The title of my post suggests that cesareans will limit future choices.  This is true – women who have had a cesarean are at risk of being pressured into repeating surgery for future births, have a slightly more elevated risk of uterine rupture and other poor birth outcomes, are unable to have normal birth at most birth centers [2], may not be able to have a normal birth at their local hospitals [3], will be pressured to comply with hospital protocols that may lead to interventive birth outcomes for future births, may have difficulty finding providers who will support their choices in future births to name a few limitations.

Other things you may not know about cesarean aftermath [4]

  1. Risk of post-partum depression and post-traumatic stress disorder
  2. Negative impact on breastfeeding, bonding, and other key mammalian birth-related processes
  3. Stillbirth, miscarriage, infertility
  4. Pain, adhesions, slow recover, unsightly scaring
  5. Negative impact on relationships with other family members, particularly partners/spouses
  6. Rejection of birth – some women choose to never have another baby because they don’t want to go through surgery again; some women don’t feel like they gave birth; some women equate cesarean birth with “birth rape

Thankfully I have come to learn about the viability and appropriateness of vaginal birth after cesarean.  I was encouraged to subscribe to the ICAN Yahoo list where I learned much of what I know now about birth that I didn’t know before my daughter was born.  I know the dangers of choosing cesarean for the first, second, or fifth time.  I have experienced stress, depression, and other tangible and intangible outcomes related to cesarean surgery.  I worry that my current trouble with recurrent pregnancy loss is related to the cesarean.  I resent that I have to consume more medical services to rule out uterine defects caused by the cesarean.  Tomorrow I will have a hysterosalpinogram performed.

It is regrettable that women such as Ms.
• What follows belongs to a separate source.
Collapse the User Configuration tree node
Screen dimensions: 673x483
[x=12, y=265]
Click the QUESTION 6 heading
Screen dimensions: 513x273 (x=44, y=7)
Chung are led to believe and accept that cesarean birth is risk free, complication free, and consequence free.  It is simply not the case, and it does not take more than 30 seconds with an internet search engine to learn that much care should be taken when deciding if cesarean surgery is right for a woman and her baby.  The March of Dimes states that cesarean surgery should only be performed when the mother’s life or baby’s life is at risk.  Cesarean surgery is a blessing when used appropriately, but its safety is not justification for indiscriminate use.

[I sent a slightly abridged version of this post to Time magazine’s Editor.]

[1] The World Health Organization maintains that an acceptable rate of birth via cesarean surgery is 10-15%.  When the cesarean rate exceeds this range, the risks outweigh the benefits.